(Problem): Each line from the one containing "The height and width of the screenshot is (540, 720)." onward, through the end of the entries, is to be transcribed exactly; nothing else is to be included.

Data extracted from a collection
-*-*-

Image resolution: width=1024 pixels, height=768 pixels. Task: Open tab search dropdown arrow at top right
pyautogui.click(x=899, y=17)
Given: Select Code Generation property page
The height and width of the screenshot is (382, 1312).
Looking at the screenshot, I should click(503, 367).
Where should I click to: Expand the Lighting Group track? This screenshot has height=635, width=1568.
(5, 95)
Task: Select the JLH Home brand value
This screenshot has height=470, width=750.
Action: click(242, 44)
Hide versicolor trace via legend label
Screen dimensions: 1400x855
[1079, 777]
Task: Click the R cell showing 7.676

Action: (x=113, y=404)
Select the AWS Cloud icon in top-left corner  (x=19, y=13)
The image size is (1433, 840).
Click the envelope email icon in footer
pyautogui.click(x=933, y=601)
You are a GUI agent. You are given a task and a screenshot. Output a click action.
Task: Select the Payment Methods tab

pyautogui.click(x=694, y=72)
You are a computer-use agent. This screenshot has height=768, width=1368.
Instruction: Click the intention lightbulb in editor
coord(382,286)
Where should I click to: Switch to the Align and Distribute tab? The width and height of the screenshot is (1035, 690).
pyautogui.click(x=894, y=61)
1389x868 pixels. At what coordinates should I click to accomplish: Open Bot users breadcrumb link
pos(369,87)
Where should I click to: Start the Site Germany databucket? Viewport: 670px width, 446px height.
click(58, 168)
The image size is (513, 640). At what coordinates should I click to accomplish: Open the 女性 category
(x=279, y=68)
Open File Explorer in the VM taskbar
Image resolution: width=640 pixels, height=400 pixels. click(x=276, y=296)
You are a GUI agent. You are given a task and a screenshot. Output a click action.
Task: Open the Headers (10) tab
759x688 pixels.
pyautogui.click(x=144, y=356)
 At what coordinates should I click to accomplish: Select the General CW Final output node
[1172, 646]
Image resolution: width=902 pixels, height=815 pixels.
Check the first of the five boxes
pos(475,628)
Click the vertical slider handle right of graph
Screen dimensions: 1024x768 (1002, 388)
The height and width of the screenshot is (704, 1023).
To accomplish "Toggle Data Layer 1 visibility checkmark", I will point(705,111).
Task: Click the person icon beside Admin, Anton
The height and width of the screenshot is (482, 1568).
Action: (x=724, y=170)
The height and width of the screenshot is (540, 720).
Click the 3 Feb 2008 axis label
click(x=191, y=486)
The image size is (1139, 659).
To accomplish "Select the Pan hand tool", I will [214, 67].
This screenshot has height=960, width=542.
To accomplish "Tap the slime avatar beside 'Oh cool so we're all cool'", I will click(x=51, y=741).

-*-*-

(Worked solution):
The height and width of the screenshot is (540, 720).
Click the 3 Feb 2008 axis label
click(x=191, y=486)
The image size is (1139, 659).
To accomplish "Select the Pan hand tool", I will [214, 67].
This screenshot has height=960, width=542.
To accomplish "Tap the slime avatar beside 'Oh cool so we're all cool'", I will click(x=51, y=741).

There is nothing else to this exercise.